§ DOCUMENT PASSAGE
○ ○ ○ ○

“It Didn’t Mean Anything.”
How cheaters justify their infidelities
Around 20% of North American adults admit (at least to a psychologist) that they have had sex with someone who isn’t their primary partner at least once.
If you have ever been cheated on, you’ll know that infidelity is not a victim-less crime. It hurts to discover you have been betrayed in such an intimate fashion. To put it mildly, you feel wronged.
Which raises an interesting question: how to cheaters justify their behavior?
Nobody wants to see themselves as a villain. Prisons are packed with violent criminals who claim it was the other guy’s fault, and fraudsters who insist they were framed. Infidelity isn’t illegal, but are love-cheats just as prone to leap to their own defense?
Benjamin Warach, along with his colleagues at Adelphi University in Garden City, New Jersey, decided to find out.
First, they asked over 300 men and women to imagine that they were in a relationship with someone, and that the relationship had been going through a rough patch. Half of the volunteers were then asked to imagine that they had cheated on their partner by having sex with someone else; the other half were put in the role of the victim. The ‘cheater’ was asked to imagine they then came clean to their partner and explained that they behaved as they did because “their needs were not being totally met in the relationship”. The ‘victim’ was asked to imagine hearing this from their partner.

○ ○ ○ ○

§ DATA EXTRACTS
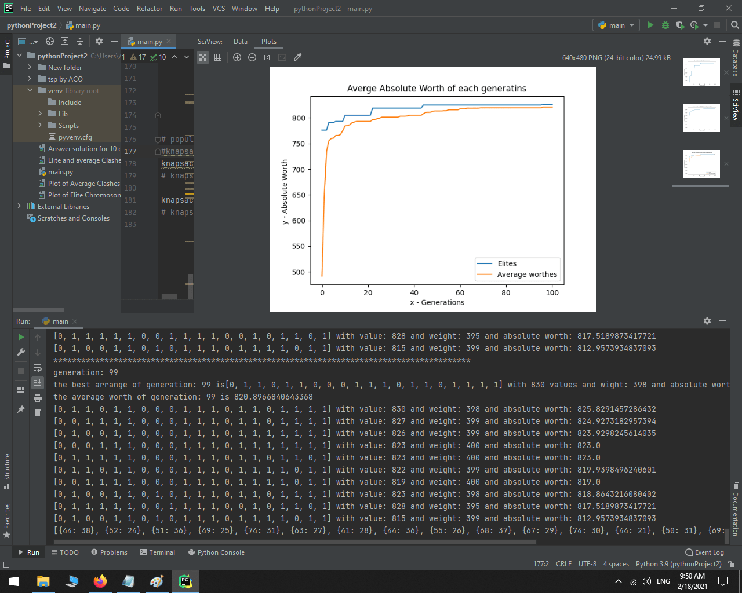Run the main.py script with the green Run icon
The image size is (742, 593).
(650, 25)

○ ○ ○ ○

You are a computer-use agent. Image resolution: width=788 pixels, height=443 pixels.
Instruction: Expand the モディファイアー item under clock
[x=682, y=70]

○ ○ ○ ○

§ DESCRIPTION OF THE TASK
Please print the passage from the infidelity article between "How cheaters justify" and "you feel wronged.", inclusive, without changing a word.

§ EXERCISE SOLUTION
How cheaters justify their infidelities
Around 20% of North American adults admit (at least to a psychologist) that they have had sex with someone who isn’t their primary partner at least once.
If you have ever been cheated on, you’ll know that infidelity is not a victim-less crime. It hurts to discover you have been betrayed in such an intimate fashion. To put it mildly, you feel wronged.